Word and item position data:

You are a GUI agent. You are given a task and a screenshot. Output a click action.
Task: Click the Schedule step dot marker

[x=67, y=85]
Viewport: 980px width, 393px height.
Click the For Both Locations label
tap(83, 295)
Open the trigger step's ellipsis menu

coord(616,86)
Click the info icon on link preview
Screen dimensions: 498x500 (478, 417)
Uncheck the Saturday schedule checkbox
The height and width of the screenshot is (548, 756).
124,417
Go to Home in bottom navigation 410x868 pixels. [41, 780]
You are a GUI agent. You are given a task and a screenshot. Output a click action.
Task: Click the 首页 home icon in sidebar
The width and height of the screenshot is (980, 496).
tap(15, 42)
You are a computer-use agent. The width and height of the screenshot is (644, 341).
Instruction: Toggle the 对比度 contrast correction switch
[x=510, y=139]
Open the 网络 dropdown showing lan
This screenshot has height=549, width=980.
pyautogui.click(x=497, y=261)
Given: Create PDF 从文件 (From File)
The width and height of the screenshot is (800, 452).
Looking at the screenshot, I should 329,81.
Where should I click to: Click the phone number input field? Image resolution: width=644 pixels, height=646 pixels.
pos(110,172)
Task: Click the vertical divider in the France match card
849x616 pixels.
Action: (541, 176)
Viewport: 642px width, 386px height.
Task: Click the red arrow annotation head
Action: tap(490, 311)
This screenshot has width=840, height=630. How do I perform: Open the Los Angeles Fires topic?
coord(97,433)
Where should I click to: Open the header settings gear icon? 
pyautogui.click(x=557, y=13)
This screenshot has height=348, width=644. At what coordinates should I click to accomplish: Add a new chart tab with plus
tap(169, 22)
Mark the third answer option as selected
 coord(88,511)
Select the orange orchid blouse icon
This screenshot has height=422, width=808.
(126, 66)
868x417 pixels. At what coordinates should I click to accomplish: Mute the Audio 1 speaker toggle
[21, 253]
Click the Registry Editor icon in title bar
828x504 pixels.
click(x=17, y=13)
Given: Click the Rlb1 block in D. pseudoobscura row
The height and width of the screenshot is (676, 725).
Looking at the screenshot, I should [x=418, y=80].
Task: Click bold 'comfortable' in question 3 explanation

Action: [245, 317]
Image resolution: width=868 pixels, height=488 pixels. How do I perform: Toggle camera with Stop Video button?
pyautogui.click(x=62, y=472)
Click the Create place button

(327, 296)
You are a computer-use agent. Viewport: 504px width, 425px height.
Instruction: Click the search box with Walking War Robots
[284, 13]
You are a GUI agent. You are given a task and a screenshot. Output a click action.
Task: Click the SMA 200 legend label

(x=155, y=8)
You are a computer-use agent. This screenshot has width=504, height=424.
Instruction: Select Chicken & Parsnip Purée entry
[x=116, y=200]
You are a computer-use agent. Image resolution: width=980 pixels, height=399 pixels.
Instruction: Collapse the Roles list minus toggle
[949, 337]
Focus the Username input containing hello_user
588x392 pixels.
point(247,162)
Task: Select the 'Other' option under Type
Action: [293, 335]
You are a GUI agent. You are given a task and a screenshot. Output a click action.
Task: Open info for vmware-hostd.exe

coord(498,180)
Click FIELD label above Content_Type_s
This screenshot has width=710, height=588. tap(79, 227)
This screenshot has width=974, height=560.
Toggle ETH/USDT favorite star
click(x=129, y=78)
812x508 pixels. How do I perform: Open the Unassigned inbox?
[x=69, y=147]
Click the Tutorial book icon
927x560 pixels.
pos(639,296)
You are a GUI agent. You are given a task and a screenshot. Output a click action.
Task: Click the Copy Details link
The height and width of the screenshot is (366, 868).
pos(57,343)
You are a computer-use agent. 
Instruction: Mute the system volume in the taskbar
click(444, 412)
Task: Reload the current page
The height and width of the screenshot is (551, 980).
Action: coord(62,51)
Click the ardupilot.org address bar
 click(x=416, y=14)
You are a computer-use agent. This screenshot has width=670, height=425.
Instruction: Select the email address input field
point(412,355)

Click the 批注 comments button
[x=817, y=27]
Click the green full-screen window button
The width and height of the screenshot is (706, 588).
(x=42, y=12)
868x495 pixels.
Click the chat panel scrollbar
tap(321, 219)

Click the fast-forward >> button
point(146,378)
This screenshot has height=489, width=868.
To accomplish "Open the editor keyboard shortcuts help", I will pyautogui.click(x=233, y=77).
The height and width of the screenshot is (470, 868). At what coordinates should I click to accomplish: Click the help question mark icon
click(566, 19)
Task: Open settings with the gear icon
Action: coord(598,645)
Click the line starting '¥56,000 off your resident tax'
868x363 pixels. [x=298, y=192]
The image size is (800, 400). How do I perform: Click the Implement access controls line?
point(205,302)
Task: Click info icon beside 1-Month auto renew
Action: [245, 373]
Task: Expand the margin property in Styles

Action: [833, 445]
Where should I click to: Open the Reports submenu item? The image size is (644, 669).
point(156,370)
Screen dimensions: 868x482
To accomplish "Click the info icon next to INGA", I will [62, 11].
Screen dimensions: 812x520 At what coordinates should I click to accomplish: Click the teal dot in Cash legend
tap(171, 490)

[STATED TASK] Repeat all of the data above line for line, with no changes.

[RESPONSE]
You are a GUI agent. You are given a task and a screenshot. Output a click action.
Task: Click the Schedule step dot marker

[x=67, y=85]
Viewport: 980px width, 393px height.
Click the For Both Locations label
tap(83, 295)
Open the trigger step's ellipsis menu

coord(616,86)
Click the info icon on link preview
Screen dimensions: 498x500 (478, 417)
Uncheck the Saturday schedule checkbox
The height and width of the screenshot is (548, 756).
124,417
Go to Home in bottom navigation 410x868 pixels. [41, 780]
You are a GUI agent. You are given a task and a screenshot. Output a click action.
Task: Click the 首页 home icon in sidebar
The width and height of the screenshot is (980, 496).
tap(15, 42)
You are a computer-use agent. The width and height of the screenshot is (644, 341).
Instruction: Toggle the 对比度 contrast correction switch
[x=510, y=139]
Open the 网络 dropdown showing lan
This screenshot has height=549, width=980.
pyautogui.click(x=497, y=261)
Given: Create PDF 从文件 (From File)
The width and height of the screenshot is (800, 452).
Looking at the screenshot, I should 329,81.
Where should I click to: Click the phone number input field? Image resolution: width=644 pixels, height=646 pixels.
pos(110,172)
Task: Click the vertical divider in the France match card
849x616 pixels.
Action: (541, 176)
Viewport: 642px width, 386px height.
Task: Click the red arrow annotation head
Action: tap(490, 311)
This screenshot has width=840, height=630. How do I perform: Open the Los Angeles Fires topic?
coord(97,433)
Where should I click to: Open the header settings gear icon? 
pyautogui.click(x=557, y=13)
This screenshot has height=348, width=644. At what coordinates should I click to accomplish: Add a new chart tab with plus
tap(169, 22)
Mark the third answer option as selected
 coord(88,511)
Select the orange orchid blouse icon
This screenshot has height=422, width=808.
(126, 66)
868x417 pixels. At what coordinates should I click to accomplish: Mute the Audio 1 speaker toggle
[21, 253]
Click the Registry Editor icon in title bar
828x504 pixels.
click(x=17, y=13)
Given: Click the Rlb1 block in D. pseudoobscura row
The height and width of the screenshot is (676, 725).
Looking at the screenshot, I should [x=418, y=80].
Task: Click bold 'comfortable' in question 3 explanation

Action: [245, 317]
Image resolution: width=868 pixels, height=488 pixels. How do I perform: Toggle camera with Stop Video button?
pyautogui.click(x=62, y=472)
Click the Create place button

(327, 296)
You are a computer-use agent. Viewport: 504px width, 425px height.
Instruction: Click the search box with Walking War Robots
[284, 13]
You are a GUI agent. You are given a task and a screenshot. Output a click action.
Task: Click the SMA 200 legend label

(x=155, y=8)
You are a computer-use agent. This screenshot has width=504, height=424.
Instruction: Select Chicken & Parsnip Purée entry
[x=116, y=200]
You are a computer-use agent. Image resolution: width=980 pixels, height=399 pixels.
Instruction: Collapse the Roles list minus toggle
[949, 337]
Focus the Username input containing hello_user
588x392 pixels.
point(247,162)
Task: Select the 'Other' option under Type
Action: [293, 335]
You are a GUI agent. You are given a task and a screenshot. Output a click action.
Task: Open info for vmware-hostd.exe

coord(498,180)
Click FIELD label above Content_Type_s
This screenshot has width=710, height=588. tap(79, 227)
This screenshot has width=974, height=560.
Toggle ETH/USDT favorite star
click(x=129, y=78)
812x508 pixels. How do I perform: Open the Unassigned inbox?
[x=69, y=147]
Click the Tutorial book icon
927x560 pixels.
pos(639,296)
You are a GUI agent. You are given a task and a screenshot. Output a click action.
Task: Click the Copy Details link
The height and width of the screenshot is (366, 868).
pos(57,343)
You are a computer-use agent. 
Instruction: Mute the system volume in the taskbar
click(444, 412)
Task: Reload the current page
The height and width of the screenshot is (551, 980).
Action: coord(62,51)
Click the ardupilot.org address bar
 click(x=416, y=14)
You are a computer-use agent. This screenshot has width=670, height=425.
Instruction: Select the email address input field
point(412,355)

Click the 批注 comments button
[x=817, y=27]
Click the green full-screen window button
The width and height of the screenshot is (706, 588).
(x=42, y=12)
868x495 pixels.
Click the chat panel scrollbar
tap(321, 219)

Click the fast-forward >> button
point(146,378)
This screenshot has height=489, width=868.
To accomplish "Open the editor keyboard shortcuts help", I will pyautogui.click(x=233, y=77).
The height and width of the screenshot is (470, 868). At what coordinates should I click to accomplish: Click the help question mark icon
click(566, 19)
Task: Open settings with the gear icon
Action: coord(598,645)
Click the line starting '¥56,000 off your resident tax'
868x363 pixels. [x=298, y=192]
The image size is (800, 400). How do I perform: Click the Implement access controls line?
point(205,302)
Task: Click info icon beside 1-Month auto renew
Action: [245, 373]
Task: Expand the margin property in Styles

Action: [833, 445]
Where should I click to: Open the Reports submenu item? The image size is (644, 669).
point(156,370)
Screen dimensions: 868x482
To accomplish "Click the info icon next to INGA", I will [62, 11].
Screen dimensions: 812x520 At what coordinates should I click to accomplish: Click the teal dot in Cash legend
tap(171, 490)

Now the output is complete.